Two thousand years ago, the Romans built massive seawalls and piers in the harbors of ancient cities, and today those structures still stand, the concrete harder and stronger than it ever has been.
The material is extraordinary. Salt water corrodes modern concrete within years or decades, and yet somehow these monuments have not only persisted but strengthened and repaired themselves.
“It’s the most durable building material in human history, and I say that as an engineer not prone to hyperbole,” Philip Brune, a research scientist at DuPont Pioneer, tells The Washington Post.
Engineers have known that the secret must lie in the particular recipe for Roman cement — a mixture of ash from the Campi Flegrei supervolcano and quicklime. But now, a team of scientists has discovered the hidden chemistry of what makes this concrete so durable.
It turns out that the material isn’t just resistant to seawater, it’s actually stronger because of it. In a paper published Monday in American Mineralogist, Maire Jackson of the University of Utah and co-authors describe how a reaction between the cement and the ocean spurs the growth of a rare crystal and supports and fills in the material’s structure. The saltwater reacts with phillipsite, a mineral naturally present in the volcanic rock, to form aluminous tobermorite, which strengthens the concrete’s internal structure.
Modern science is a little late to the self-repairing concrete game. Hendrik Jonkers of Delft University in the Netherlands recently made a splash with his concrete, which he infuses with bacteria that work to fill holes and cracks. But ancient Romans had their own recipe millennia ago.

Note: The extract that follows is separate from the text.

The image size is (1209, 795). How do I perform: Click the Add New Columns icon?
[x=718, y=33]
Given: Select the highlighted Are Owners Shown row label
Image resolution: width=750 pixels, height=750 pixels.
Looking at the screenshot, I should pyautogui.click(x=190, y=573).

Stable marine structures are going to become a lot more important in the future thanks to the rising sea levels that inevitably come with global warming. Threatened by climate change, coastal cities will be forced into a no-win choice between shoring up infrastructure with impressive physical barriers or retreating inland. Either way, seawalls and other human-made maritime structures will become more important and more expensive over coming decades and centuries. By taking notes from the ancients, we may hold on in our battle with nature for the coast just a little longer.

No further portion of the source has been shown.